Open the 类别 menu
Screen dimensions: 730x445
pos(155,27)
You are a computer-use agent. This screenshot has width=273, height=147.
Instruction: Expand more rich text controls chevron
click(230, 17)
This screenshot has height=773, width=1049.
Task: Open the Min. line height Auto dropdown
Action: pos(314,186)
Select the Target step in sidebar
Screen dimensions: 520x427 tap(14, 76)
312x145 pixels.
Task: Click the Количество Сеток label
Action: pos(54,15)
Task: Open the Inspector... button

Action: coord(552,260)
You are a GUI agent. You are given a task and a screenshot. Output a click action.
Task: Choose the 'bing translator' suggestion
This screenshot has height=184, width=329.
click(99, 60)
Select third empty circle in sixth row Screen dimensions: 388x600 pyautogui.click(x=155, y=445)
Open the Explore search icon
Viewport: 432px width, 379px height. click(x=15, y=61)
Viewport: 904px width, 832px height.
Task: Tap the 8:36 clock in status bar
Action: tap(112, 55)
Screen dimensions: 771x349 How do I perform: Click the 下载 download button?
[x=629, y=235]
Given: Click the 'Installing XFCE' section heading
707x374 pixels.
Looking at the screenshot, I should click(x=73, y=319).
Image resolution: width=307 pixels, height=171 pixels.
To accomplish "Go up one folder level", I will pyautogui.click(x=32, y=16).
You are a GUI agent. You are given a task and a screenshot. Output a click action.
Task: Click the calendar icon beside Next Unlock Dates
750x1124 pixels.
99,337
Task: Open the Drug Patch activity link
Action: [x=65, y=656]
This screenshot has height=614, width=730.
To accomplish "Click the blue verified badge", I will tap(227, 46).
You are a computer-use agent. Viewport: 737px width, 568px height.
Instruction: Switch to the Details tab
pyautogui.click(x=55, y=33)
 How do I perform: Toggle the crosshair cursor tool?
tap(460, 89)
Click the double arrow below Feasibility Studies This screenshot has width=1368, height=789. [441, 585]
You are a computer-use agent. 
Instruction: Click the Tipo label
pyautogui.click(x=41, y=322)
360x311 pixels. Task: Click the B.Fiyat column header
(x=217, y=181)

________________

- **TASK DIRECTIONS**:
Reproduce exactly, and with no other material, the lines between those holding "You are a computer-use agent. This" and "Task: Choose the 'bing translator' suggestion", inclusive.

- **RESPONSE**:
You are a computer-use agent. This screenshot has width=273, height=147.
Instruction: Expand more rich text controls chevron
click(230, 17)
This screenshot has height=773, width=1049.
Task: Open the Min. line height Auto dropdown
Action: pos(314,186)
Select the Target step in sidebar
Screen dimensions: 520x427 tap(14, 76)
312x145 pixels.
Task: Click the Количество Сеток label
Action: pos(54,15)
Task: Open the Inspector... button

Action: coord(552,260)
You are a GUI agent. You are given a task and a screenshot. Output a click action.
Task: Choose the 'bing translator' suggestion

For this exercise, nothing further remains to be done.